# How are Strains Made?



## Lezbein (May 29, 2007)

I know some cultivatotrs have created new weed strains. Do anyone know how? Is it by way of grafting or sexing different MJ plants together? Any other methods any1 heard of? I had a few people tell me  it's not possible to graft different MJ together to make new MJ types. Is it true? Don't they do it all the time?


----------



## rollingstoned77 (May 29, 2007)

The magic pot fairy flys down and waves her wand a few times and.....................................SHAZAM a new strain !!!


----------



## LaserKittensGoPewPew (May 29, 2007)

A little reading goes a long way. Start by visiting the correct forum dedicated to breeding...It's called "Breeding". All the answers are in there.


----------



## Object505 (May 30, 2007)

You can't graph plants together to create a new strain of plant. Even if its a sucssesful graph then one side will be one plant and one side will be the other plant. They don't activly exchange genetics.  I would guess the best way would be to keep a male plant of the one you want to hybrid and then polinate in a colntroled enviroment only the buds you want to bear seed. 

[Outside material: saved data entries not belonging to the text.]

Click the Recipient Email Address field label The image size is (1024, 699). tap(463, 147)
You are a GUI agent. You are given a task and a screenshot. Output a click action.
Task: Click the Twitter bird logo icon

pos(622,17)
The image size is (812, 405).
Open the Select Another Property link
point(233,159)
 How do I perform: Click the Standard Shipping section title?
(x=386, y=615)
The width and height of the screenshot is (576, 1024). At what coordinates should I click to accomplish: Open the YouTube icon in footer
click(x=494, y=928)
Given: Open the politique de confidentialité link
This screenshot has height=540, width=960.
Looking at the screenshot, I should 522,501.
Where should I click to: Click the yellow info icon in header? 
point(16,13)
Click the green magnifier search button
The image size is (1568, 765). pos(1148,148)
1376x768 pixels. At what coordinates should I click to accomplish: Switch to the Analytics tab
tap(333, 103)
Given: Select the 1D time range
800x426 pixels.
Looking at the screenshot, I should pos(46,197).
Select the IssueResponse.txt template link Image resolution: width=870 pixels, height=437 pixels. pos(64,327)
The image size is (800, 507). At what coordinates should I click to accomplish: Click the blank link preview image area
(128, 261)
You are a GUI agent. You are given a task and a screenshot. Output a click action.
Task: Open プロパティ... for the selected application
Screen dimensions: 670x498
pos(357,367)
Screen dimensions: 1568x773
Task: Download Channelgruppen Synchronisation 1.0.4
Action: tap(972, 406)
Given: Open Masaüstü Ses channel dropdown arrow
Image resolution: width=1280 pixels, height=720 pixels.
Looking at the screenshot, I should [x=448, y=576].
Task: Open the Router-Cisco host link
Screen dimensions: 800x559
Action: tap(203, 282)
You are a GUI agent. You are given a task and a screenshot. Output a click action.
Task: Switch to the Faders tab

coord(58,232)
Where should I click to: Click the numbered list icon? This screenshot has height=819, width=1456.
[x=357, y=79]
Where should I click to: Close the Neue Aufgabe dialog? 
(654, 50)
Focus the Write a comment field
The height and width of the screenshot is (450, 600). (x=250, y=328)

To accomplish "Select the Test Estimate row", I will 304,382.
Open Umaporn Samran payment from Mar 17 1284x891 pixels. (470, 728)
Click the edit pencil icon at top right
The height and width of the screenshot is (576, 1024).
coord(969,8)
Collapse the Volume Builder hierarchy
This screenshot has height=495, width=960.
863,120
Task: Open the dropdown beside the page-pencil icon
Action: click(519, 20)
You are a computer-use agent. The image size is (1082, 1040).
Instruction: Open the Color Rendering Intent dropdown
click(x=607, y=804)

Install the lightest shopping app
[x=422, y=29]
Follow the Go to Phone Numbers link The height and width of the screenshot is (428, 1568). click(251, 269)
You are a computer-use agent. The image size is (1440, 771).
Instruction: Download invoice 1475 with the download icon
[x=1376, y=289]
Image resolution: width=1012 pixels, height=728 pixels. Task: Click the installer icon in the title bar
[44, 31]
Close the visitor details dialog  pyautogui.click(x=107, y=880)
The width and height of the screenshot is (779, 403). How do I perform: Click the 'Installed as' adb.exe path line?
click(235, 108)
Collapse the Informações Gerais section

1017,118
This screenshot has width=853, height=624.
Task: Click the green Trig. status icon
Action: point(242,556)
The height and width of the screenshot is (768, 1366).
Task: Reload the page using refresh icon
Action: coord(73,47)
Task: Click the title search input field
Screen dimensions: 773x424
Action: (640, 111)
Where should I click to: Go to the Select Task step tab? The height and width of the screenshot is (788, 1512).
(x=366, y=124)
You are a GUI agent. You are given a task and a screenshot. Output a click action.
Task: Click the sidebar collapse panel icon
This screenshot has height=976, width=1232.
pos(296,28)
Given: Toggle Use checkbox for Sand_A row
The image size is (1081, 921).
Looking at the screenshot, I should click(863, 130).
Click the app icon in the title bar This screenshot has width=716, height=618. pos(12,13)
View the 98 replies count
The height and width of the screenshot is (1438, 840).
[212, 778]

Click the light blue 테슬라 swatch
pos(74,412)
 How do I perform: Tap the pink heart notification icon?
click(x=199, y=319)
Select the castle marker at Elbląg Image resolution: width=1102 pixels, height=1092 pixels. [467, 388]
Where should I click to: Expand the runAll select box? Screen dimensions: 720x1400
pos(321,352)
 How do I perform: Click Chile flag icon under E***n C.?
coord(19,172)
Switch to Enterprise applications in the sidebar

I plan to create my own seeds in this way.


----------



## Runbyhemp (May 30, 2007)

_*graph:* Mathematical structure used to model pairwise relations between objects from a certain collection._

_*graft:* To insert (a graft) in a branch or stem of another tree; to propagate by insertion in another stock; also, to insert a graft upon. To implant a portion of (living flesh or skin) in a lesion so as to form an organic union. To join (one thing) to another as if by grafting, so as to bring about a close union._ 

Peace :bong2:


----------